Sticking big roads in the ground has a number of advantages. It can reconnect neighbourhoods currently severed by main roads. It can make cities more attractive, if only because almost anything is more attractive than a great big bloody motorway.


And it can free up land for other uses – housing, office space, parkland, and so on. That, we suspect, is one of the reasons London’s government is currently leaping on the idea. Not only does this mean more space to cope with London’s population growth, but, with land values so high, the development opportunities will make any project a lot easier to pay for.

This morning City Hall said in a press release that it had examined “more than 70 locations… where the introduction of tunnels, fly-unders and decking could deliver benefits”. That number looks a bit optimistic, though, and only five have been identified as “suitable for further feasibility work”; and several of these don’t sound terribly ambitious.

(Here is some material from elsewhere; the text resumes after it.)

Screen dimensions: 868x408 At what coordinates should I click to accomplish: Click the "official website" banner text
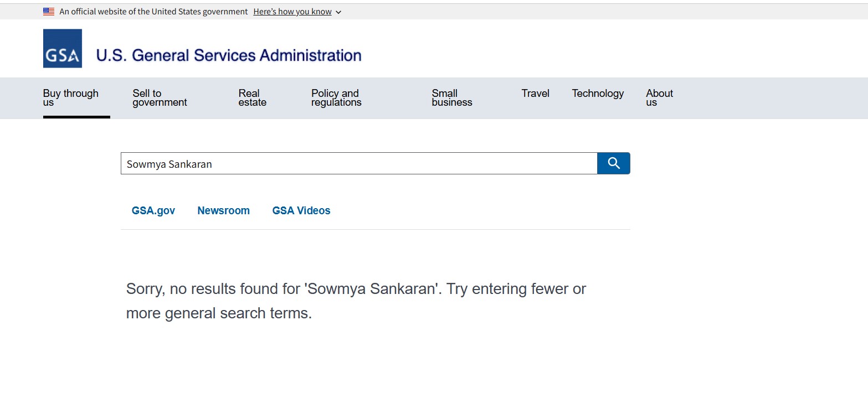(153, 12)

Nonetheless, here they are:

1) “Decking or a mini-tunnel” over the North Circular in New Southgate;

2) Turning the Hammersmith flyover on the A4 into the Hammersmith tunnel;

3) A “small fly-under” on the A316 at Chalker’s Corner, where it meets the South circular near Mortlake;

4) “Decking of the A3 in Tolworth”;

5) “A mini tunnel of the A13 in Barking Riverside”, to connect one of London’s biggest potential housing developments with something that resembles civilisation.

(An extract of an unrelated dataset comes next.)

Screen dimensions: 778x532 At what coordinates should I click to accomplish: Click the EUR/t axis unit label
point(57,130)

Here’s a map, on which we’ve essentially highlighted the proposed developments in red crayon. (In an attempt to make them visible, our versions are almost certainly bigger than the real thing would be.)

To give a sense of the full scope of Boris’ petrolhead ambitions, we’ve also included the three proposed East London river crossings: the Silvertown Tunnel, and Gallion’s Reach and Belvedere bridges.

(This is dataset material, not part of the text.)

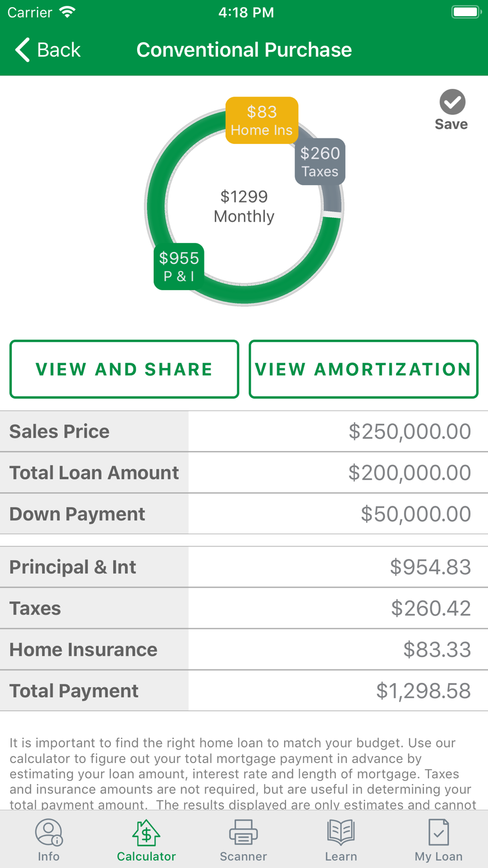Tap the Save checkmark icon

The really big one, though, is one Johnson has been talking up for a year: the proposal to create a whole new ringroad underground at a cost of £30bn.

What that would look like is not exactly clear. This is the version that was floating around when TfL first broached the idea last spring…

Image: TfL.

…but that doesn’t seem to fit with TfL’s response to a Freedom of Information request made by the blogger known as Boris Watch. That suggested the tunnel would be 70km long – roughly twice the length of the network shown in the map above. It also lists 10 junctions, including one labelled A10/A503, and another A23/A205, which strongly suggests that the loop would go as far north as Seven Sisters and as far south as Streatham Hill.

If that’s accurate, then it seems likely the final tunnel would look a lot more like this. (We’ve labelled the junctions included in the modelling.)

The bottom line is that we don’t actually know; neither, we suspect, does Transport for London.

But what is clear is that, for the first time in a generation, expanding London’s road network is seriously back on the agenda – for better or worse.